CVE-2026-8765

A path traversal vulnerability exists in Kilo-Org kilocode versions up to 7.0.47 within the /experimental/worktree/diff/file API endpoint. The flaw lies in the detailMeta function in packages/opencode/src/kilocode/review/worktree-diff.ts, which uses Bun.file(path.join(dir, file)) to access files. The file parameter is user-controlled and not sanitized, allowing directory traversal sequences such as ../ to escape the intended workspace directory [1].

Attackers can exploit this vulnerability remotely without authentication by sending a crafted HTTP request to the endpoint. By setting the file parameter to values like ../../../../etc/passwd, the path traversal bypasses directory restrictions and accesses arbitrary files on the server's filesystem. The request also includes a base parameter (e.g., HEAD) and requires an x-opencode-directory header pointing to a valid workspace instance [1].
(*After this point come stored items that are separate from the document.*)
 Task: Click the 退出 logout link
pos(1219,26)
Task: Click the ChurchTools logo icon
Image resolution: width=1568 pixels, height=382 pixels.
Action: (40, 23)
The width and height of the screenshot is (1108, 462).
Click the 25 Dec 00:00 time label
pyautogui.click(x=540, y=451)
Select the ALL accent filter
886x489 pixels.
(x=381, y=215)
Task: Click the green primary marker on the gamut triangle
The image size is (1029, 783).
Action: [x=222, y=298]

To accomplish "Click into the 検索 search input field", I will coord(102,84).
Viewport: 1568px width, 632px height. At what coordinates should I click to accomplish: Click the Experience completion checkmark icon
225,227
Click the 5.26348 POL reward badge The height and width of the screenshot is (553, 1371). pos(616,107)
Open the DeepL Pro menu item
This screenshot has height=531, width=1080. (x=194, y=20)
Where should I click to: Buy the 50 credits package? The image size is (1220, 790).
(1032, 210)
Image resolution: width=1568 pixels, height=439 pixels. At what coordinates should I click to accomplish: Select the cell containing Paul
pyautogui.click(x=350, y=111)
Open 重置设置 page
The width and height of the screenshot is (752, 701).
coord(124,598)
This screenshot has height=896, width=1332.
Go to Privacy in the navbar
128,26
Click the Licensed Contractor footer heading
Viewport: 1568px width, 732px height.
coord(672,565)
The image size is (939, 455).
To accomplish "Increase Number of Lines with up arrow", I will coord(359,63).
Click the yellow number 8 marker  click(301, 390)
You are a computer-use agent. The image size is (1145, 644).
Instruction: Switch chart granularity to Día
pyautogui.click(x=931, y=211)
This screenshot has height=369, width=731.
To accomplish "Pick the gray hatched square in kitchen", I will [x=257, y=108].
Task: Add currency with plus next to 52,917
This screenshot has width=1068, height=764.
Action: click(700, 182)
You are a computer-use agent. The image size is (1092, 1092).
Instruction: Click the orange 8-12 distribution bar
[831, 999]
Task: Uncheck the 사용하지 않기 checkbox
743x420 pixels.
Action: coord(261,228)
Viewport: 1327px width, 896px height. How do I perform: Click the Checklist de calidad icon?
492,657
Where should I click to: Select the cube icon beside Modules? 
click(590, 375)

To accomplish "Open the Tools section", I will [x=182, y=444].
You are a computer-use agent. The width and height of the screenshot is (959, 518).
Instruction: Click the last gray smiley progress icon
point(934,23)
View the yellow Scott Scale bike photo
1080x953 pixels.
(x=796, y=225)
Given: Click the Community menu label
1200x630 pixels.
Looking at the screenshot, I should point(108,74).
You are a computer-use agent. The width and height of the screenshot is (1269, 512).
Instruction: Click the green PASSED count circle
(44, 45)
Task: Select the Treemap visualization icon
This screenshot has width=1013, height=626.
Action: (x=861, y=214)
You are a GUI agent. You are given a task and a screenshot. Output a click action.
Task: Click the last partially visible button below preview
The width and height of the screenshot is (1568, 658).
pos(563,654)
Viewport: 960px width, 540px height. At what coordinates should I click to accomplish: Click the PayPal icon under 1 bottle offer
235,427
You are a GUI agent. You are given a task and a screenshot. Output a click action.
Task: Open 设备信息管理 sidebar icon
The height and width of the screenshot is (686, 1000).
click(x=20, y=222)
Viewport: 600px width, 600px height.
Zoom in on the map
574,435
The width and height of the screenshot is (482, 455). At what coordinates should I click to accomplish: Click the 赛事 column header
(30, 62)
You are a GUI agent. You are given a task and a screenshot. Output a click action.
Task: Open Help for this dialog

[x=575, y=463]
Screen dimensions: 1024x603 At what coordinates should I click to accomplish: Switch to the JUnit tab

Successful exploitation allows an attacker to read any file the server process has access to, including sensitive system files such as /etc/passwd. The file contents are returned in the JSON response under the after field, exposing credentials, configuration files, or other confidential data. Given the public availability of exploit code, unpatched instances are at immediate risk [1].

As the vendor did not respond to disclosure, no official patch is available. Users should restrict network access to the API endpoint, apply web application firewall (WAF) rules to block path traversal patterns, or disable the affected endpoint if not required. This vulnerability is actively exploitable and should be prioritized for mitigation [1].